» WORK ITEM:
Scan the entries below and count the lines holding the string "heading". Supply only the number.

BEGIN DATA TO EXAMINE

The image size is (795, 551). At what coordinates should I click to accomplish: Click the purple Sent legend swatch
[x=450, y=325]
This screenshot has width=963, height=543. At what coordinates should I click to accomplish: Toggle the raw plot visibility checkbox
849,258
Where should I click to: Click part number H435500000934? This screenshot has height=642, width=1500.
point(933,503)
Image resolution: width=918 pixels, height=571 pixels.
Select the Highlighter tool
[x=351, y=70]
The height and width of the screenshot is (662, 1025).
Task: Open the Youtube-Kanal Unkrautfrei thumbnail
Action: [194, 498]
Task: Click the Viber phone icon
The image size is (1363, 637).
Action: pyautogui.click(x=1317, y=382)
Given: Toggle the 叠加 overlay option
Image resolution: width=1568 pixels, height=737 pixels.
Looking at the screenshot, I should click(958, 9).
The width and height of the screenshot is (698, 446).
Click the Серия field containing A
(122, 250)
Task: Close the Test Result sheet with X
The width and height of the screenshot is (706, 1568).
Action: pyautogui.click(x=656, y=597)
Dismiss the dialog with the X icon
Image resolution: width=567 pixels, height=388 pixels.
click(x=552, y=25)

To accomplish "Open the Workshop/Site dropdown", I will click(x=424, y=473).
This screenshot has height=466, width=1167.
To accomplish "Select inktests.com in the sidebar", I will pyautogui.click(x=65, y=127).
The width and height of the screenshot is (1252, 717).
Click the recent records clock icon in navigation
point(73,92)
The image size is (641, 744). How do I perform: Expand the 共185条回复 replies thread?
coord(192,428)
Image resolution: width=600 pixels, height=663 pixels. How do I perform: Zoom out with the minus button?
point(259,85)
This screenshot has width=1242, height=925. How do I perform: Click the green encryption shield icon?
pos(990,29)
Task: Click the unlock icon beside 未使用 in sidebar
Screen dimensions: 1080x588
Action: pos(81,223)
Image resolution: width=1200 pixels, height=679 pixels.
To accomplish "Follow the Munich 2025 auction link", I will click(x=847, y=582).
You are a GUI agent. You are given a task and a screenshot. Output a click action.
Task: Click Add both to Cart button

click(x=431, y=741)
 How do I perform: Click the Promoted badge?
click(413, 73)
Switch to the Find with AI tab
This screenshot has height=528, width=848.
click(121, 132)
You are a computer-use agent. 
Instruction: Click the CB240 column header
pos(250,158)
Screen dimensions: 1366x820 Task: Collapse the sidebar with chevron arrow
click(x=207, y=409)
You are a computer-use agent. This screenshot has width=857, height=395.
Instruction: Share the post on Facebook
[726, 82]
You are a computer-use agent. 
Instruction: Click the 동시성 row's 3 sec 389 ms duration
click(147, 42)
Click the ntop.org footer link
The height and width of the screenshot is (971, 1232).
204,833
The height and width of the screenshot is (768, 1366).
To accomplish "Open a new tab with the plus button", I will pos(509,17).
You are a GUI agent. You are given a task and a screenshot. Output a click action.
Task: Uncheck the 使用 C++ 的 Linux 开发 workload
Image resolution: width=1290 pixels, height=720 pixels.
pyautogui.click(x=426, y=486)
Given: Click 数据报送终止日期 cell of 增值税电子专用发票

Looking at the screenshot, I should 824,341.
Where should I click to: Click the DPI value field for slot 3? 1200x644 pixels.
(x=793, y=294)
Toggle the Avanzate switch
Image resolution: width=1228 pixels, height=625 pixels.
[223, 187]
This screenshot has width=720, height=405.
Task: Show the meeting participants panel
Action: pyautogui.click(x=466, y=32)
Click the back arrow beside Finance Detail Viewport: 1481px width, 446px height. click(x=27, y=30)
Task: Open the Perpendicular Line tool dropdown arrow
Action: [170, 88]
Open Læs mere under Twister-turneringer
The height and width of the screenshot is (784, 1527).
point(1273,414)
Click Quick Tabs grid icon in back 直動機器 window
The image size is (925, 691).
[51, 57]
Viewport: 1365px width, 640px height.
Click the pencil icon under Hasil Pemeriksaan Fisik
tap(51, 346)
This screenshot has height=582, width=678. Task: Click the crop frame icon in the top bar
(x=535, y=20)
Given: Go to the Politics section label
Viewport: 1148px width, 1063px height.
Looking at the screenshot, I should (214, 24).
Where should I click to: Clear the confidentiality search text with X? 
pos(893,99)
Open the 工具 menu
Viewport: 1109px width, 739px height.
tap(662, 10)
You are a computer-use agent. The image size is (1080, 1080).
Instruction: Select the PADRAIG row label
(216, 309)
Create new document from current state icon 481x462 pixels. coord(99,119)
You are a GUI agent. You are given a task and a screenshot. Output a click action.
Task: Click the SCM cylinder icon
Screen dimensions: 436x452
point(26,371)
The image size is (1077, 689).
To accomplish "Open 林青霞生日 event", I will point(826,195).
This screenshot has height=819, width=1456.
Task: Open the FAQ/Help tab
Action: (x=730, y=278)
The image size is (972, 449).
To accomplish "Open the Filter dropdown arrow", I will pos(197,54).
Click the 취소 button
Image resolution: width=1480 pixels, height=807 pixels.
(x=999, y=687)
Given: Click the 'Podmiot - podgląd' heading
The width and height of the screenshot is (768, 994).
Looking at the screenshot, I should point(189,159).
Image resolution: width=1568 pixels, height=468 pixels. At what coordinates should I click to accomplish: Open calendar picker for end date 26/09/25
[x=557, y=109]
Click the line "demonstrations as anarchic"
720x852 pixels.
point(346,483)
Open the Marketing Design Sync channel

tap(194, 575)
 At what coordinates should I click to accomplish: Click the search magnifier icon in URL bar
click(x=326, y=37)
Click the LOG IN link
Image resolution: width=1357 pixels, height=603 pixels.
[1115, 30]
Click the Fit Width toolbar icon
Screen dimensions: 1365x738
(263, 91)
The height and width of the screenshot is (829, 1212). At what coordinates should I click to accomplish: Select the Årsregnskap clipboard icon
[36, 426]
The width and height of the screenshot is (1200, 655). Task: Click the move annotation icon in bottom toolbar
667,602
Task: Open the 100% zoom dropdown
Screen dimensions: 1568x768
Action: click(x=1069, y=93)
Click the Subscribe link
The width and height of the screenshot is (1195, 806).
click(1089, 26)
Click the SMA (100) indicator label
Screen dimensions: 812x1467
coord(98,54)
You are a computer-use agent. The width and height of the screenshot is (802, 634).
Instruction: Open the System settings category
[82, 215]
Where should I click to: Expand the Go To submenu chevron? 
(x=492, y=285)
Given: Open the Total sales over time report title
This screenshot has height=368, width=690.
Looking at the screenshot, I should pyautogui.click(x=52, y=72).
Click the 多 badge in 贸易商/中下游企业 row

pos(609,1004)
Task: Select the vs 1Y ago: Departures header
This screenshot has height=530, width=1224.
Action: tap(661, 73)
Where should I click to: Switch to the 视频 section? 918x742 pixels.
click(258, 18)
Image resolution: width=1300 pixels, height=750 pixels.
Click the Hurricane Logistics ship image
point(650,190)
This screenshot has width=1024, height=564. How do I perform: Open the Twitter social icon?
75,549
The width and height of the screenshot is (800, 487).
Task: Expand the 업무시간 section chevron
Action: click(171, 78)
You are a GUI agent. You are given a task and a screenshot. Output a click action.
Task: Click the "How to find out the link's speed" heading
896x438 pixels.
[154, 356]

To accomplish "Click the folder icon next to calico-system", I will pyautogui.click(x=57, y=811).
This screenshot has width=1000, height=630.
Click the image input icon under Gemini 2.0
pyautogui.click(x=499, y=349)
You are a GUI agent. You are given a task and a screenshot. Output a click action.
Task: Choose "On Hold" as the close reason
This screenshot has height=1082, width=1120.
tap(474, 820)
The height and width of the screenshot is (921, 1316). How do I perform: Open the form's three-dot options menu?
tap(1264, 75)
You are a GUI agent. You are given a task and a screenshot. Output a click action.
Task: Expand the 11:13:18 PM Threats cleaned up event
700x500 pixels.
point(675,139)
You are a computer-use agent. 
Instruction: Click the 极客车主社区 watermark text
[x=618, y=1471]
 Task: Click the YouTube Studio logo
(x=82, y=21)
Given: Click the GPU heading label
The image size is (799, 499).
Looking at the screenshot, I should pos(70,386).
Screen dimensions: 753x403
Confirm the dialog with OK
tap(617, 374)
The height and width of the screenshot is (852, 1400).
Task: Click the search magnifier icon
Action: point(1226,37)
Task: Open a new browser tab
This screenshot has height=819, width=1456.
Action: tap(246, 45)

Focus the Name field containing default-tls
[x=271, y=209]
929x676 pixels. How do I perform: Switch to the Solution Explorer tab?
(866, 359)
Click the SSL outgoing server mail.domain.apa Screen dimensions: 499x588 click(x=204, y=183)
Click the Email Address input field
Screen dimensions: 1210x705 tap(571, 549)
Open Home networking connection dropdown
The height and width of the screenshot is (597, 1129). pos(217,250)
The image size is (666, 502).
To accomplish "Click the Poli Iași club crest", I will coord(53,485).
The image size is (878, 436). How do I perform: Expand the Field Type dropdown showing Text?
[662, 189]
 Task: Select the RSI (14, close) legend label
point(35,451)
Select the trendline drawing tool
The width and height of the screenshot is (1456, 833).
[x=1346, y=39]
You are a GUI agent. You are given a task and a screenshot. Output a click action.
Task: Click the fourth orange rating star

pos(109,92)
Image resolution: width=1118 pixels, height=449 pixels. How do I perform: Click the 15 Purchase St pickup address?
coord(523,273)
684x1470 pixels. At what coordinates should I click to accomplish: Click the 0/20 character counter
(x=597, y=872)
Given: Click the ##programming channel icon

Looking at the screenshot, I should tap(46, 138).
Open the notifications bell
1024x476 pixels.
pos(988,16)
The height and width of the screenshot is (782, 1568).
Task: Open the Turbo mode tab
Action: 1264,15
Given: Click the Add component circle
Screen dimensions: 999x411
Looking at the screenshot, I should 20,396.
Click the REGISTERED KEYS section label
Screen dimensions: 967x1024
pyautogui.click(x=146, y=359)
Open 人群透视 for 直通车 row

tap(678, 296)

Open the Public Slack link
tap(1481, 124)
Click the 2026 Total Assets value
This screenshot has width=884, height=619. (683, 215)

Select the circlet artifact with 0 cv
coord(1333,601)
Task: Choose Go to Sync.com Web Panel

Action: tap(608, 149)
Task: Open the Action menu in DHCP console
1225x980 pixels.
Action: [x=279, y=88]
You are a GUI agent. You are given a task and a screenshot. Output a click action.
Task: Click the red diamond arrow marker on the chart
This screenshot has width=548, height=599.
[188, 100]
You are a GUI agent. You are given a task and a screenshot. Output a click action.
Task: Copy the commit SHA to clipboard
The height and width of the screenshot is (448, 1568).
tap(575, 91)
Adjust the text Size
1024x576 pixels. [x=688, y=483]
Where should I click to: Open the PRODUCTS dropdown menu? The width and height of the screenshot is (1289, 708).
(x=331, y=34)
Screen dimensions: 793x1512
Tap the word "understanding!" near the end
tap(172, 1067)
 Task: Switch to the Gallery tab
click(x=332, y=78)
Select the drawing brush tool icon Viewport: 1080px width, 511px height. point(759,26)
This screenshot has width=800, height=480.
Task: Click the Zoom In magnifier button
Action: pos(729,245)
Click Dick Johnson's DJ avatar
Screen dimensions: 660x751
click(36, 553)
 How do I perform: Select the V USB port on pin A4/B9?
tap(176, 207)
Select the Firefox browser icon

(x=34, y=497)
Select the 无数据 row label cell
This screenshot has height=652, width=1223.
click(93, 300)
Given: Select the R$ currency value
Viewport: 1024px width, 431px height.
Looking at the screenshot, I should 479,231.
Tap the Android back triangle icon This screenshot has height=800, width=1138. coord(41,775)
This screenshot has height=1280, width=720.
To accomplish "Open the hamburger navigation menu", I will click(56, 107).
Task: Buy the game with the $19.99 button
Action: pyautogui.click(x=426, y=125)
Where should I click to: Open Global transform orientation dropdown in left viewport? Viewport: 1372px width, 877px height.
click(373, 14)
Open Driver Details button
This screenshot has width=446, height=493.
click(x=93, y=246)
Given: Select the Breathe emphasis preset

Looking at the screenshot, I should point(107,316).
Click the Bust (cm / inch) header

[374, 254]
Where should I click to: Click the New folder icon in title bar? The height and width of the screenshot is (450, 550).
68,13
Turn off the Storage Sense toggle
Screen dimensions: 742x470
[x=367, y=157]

END DATA TO EXAMINE

» ANSWER TO THE PROBLEM:
3